_Provided text:_

British physicist (1906–1982)

Derek Ainslie Jackson, OBE, DFC, AFC, FRS (23 June 1906 – 20 February 1982) was a British physicist.

==Biography==
Derek Jackson was born in 1906, the son of Welsh businessman Sir Charles Jackson. He was one of a pair of twins; his twin brother was Charles Vivian Jackson (1906–1936), known as Vivian. Derek was educated at Rugby School and Trinity College, Cambridge, where he took a first in part I of the natural sciences tripos and graduated with honours in 1927. Jackson showed early promise in the field of spectroscopy under the guidance of Professor Frederick Lindemann, making the first quantitative determination of a nuclear magnetic spin using atomic spectroscopy to measure the hyperfine structure of caesium. His scientific research at Oxford did not, however, interfere with his other great passion – steeplechase riding – which led him from the foxhunting field to his first ride in the Grand National of 1935. A keen huntsman, he took up the sport again after the war, riding in two more Nationals, in 1947 and 1948.

In World War II, Jackson distinguished himself in the RAF, making an important scientific contribution to Britain's air defences and to the bomber offensive. He flew more than a thousand hours as a navigator, many of them in combat in night-fighters, with No. 604 (County of Middlesex) Squadron based at RAF Middle Wallop. He was decorated with the DFC, AFC and OBE.

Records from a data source
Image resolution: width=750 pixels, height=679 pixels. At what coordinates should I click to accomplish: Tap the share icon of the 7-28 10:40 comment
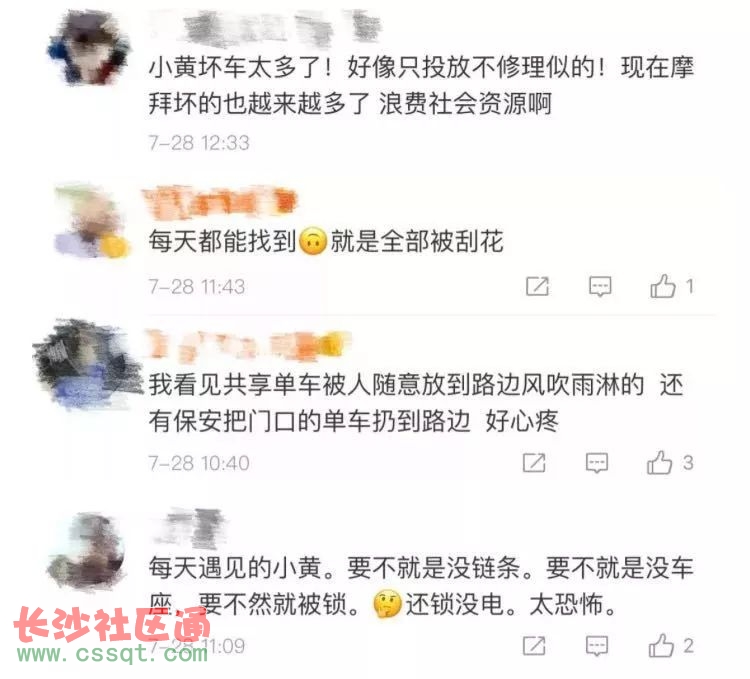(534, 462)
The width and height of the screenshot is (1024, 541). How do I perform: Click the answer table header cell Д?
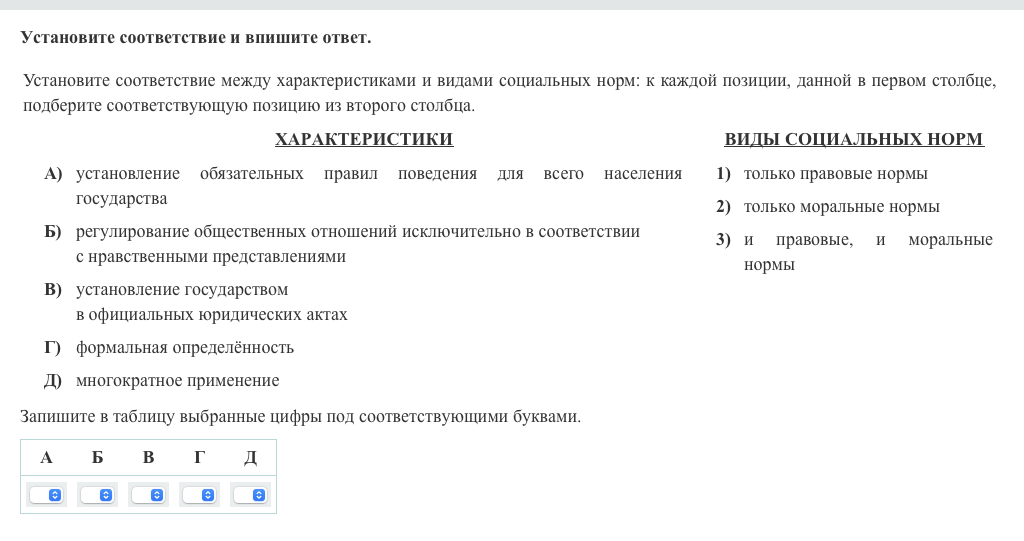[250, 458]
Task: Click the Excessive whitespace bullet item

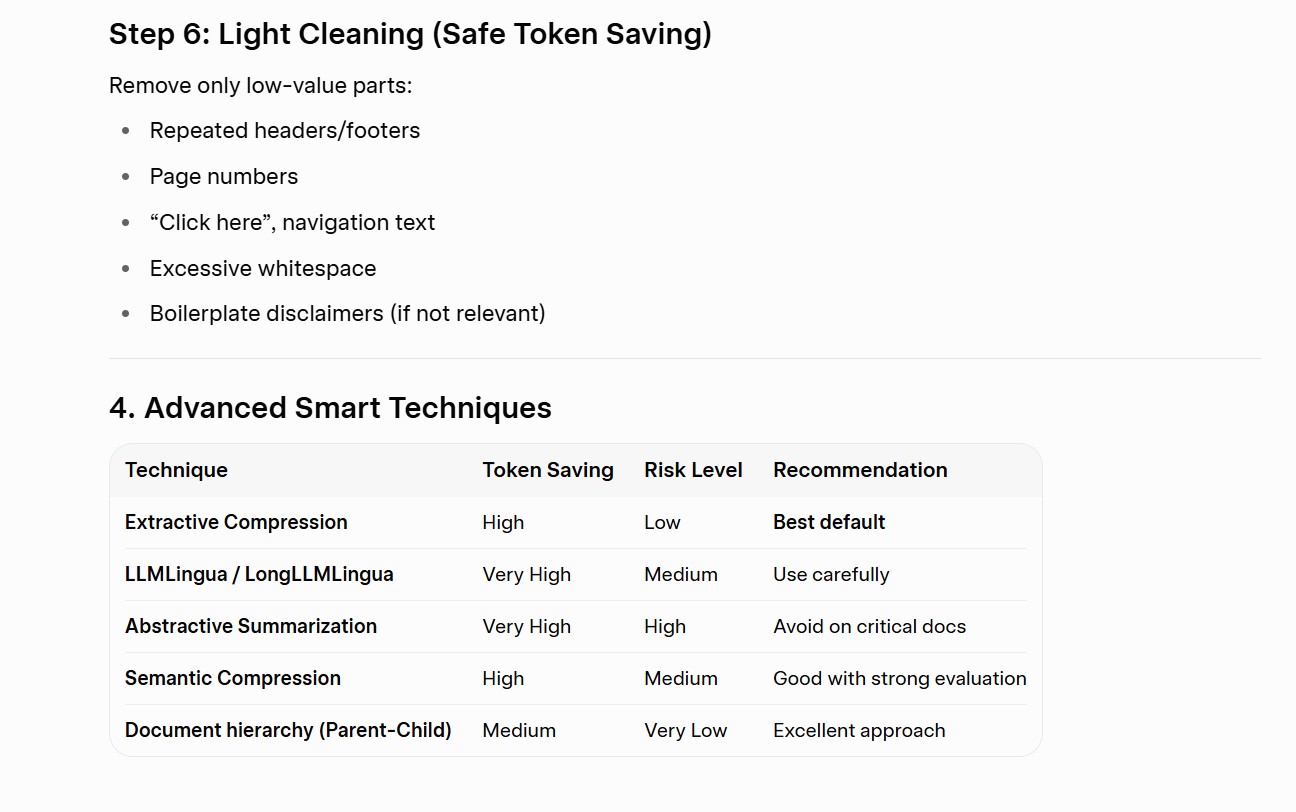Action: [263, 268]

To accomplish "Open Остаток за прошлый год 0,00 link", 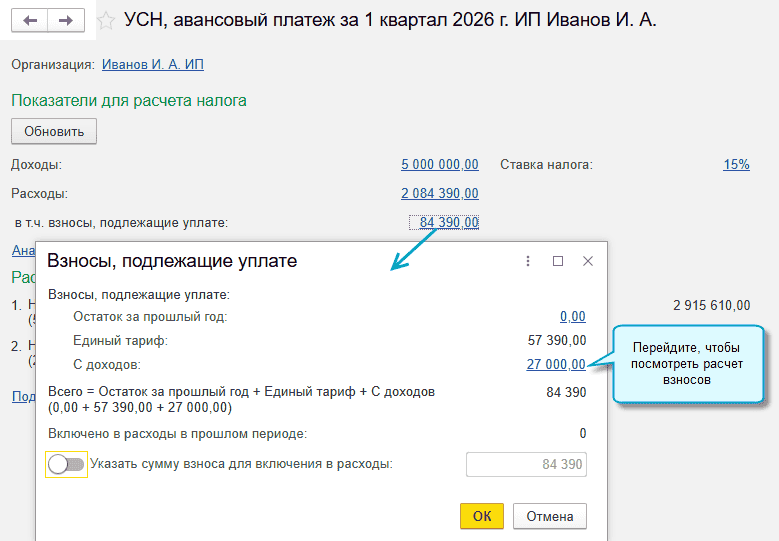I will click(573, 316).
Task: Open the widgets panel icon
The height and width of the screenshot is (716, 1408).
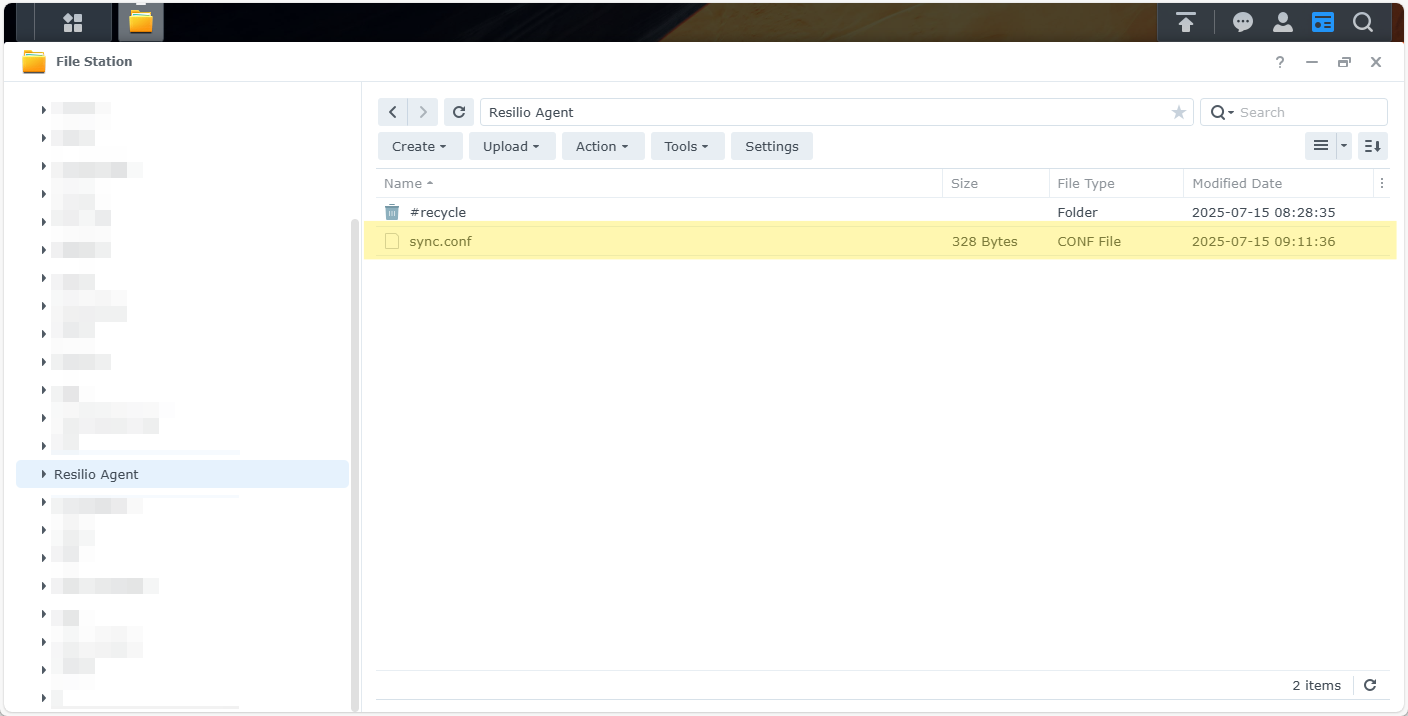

_Check your understanding:_
[1] List the post-nominal letters that follow Derek Ainslie Jackson's name in the opening sentence of the Derek Jackson biography.
[2] Please turn the paragraph of the Derek Jackson biography that begins "In World War II, Jackson distinguished himself" into a short bulleted list that keeps its main facts.
[3] From the Derek Jackson biography, extract the stretch from "In World War" through "AFC and OBE.", copied word for word.
The items have nothing to do with this work.

_Numbered answers:_
[1]
- OBE
- DFC
- AFC
- FRS

[2]
- Served with distinction in the RAF during World War II
- Made an important scientific contribution to Britain's air defences and the bomber offensive
- Flew more than a thousand hours as a navigator, many in combat in night-fighters
- Served with No. 604 (County of Middlesex) Squadron at RAF Middle Wallop
- Awarded the DFC, AFC and OBE

[3]
In World War II, Jackson distinguished himself in the RAF, making an important scientific contribution to Britain's air defences and to the bomber offensive. He flew more than a thousand hours as a navigator, many of them in combat in night-fighters, with No. 604 (County of Middlesex) Squadron based at RAF Middle Wallop. He was decorated with the DFC, AFC and OBE.